ページ抜粋
┌────────

吟醸造りの定義である「吟味して醸造する」とは、何をどのように吟味して醸造するのでしょうか。
まず、日本酒の原料となる米は、私達が食べている飯米とは違い、「酒米」と呼ばれる専用の米が広く使われています。酒米の品質は日本酒の旨味や香りを大きく左右するため、使用する米へのこだわりは並々ならぬものがあります。
吟醸酒に分類される日本酒は、その米を精米歩合60%以下にすることが定められています。
「精米歩合」とは、玄米を削り残った割合を%で示したもの。例えば、精米歩合が60%だと、玄米を外側から40%削り取った状態のことです。なお精米歩合が50%以下になると「大吟醸酒」に分類されます。
吟醸造りの定義の中に、「特有な芳香(吟香)を有するように醸造する」とあります。吟醸酒の最大の特徴となる独特の香りを生み出す素になるのが「酵母」です。
吟醸造りの定義には、どの酵母を使わなければならないという規定はありません。そのため、蔵元が選ぶ酵母によって、香りの強さや質がそれぞれ異なります。同じ吟醸酒でも飲んでみるまで分からないのも吟醸酒の魅力です。

└────────

保存データ

┌────────

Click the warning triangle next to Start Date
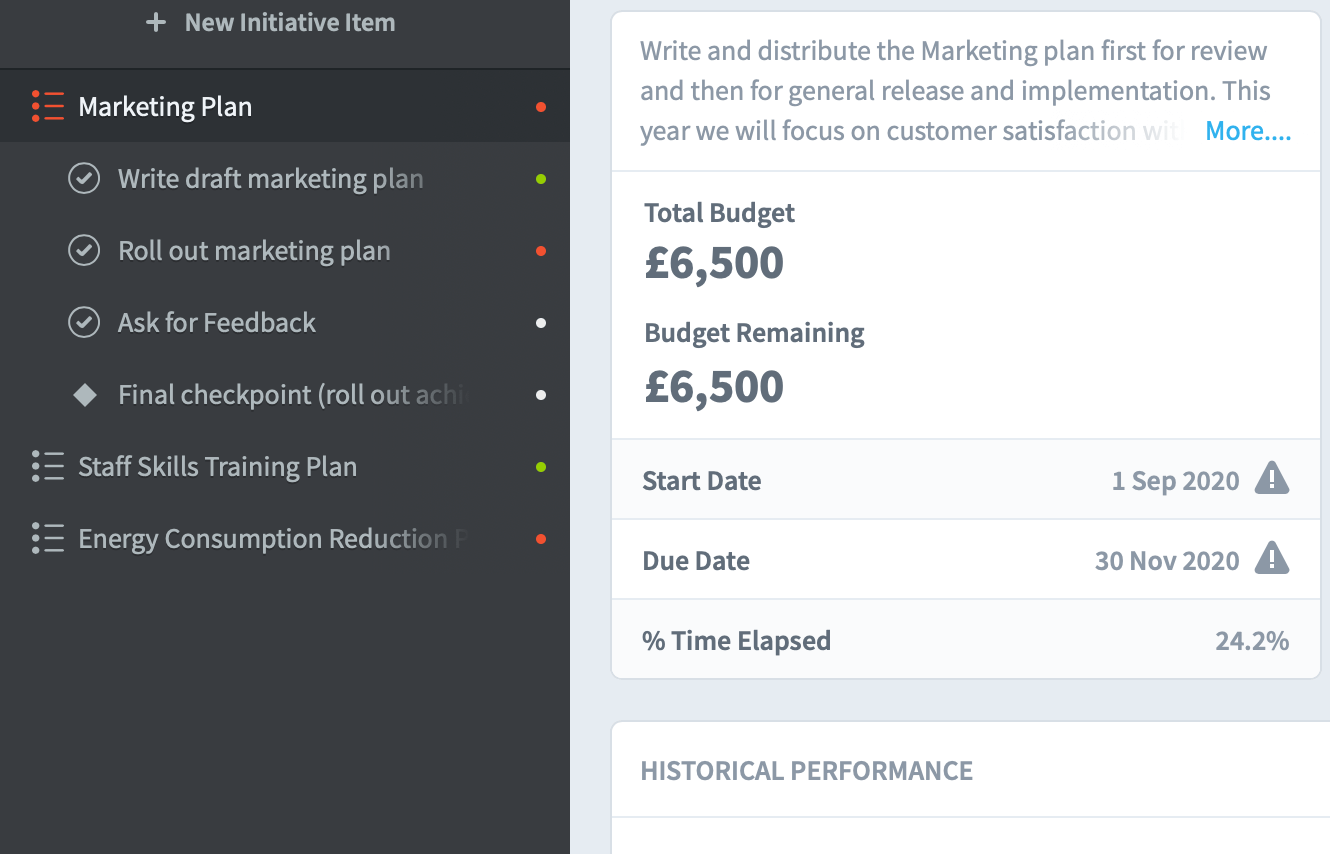1330x854 pixels. pyautogui.click(x=1272, y=479)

└────────

課題内容
- a) 吟醸酒についての抜粋と照らし合わせ、次の(i)〜(iii)が本文と合っているかをそれぞれ「はい」か「いいえ」で答え、根拠となる本文の語句をそのまま引用してください。(i) 精米歩合60%とは、玄米を外側から60%削り取った状態である。(ii) 精米歩合が50%以下になると大吟醸酒に分類される。(iii) 吟醸造りの定義では、使用する酵母が決められている。
- b) 吟醸酒についての抜粋のうち、「吟醸酒に分類される日本酒は、」から「す素になるのが「酵母」です。」までの部分を一字も変えずに打ち直してください。
- c) 吟醸酒についての抜粋によると、吟醸酒の独特の香りを生み出す素になるのは何ですか。
上の行は解答に使わなくてかまいません。

解答例
- a)
(i) いいえ。「精米歩合が60%だと、玄米を外側から40%削り取った状態のことです」
(ii) はい。「精米歩合が50%以下になると「大吟醸酒」に分類されます」
(iii) いいえ。「どの酵母を使わなければならないという規定はありません」

- b)
吟醸酒に分類される日本酒は、その米を精米歩合60%以下にすることが定められています。
「精米歩合」とは、玄米を削り残った割合を%で示したもの。例えば、精米歩合が60%だと、玄米を外側から40%削り取った状態のことです。なお精米歩合が50%以下になると「大吟醸酒」に分類されます。
吟醸造りの定義の中に、「特有な芳香(吟香)を有するように醸造する」とあります。吟醸酒の最大の特徴となる独特の香りを生み出す素になるのが「酵母」です。

- c) 酵母です。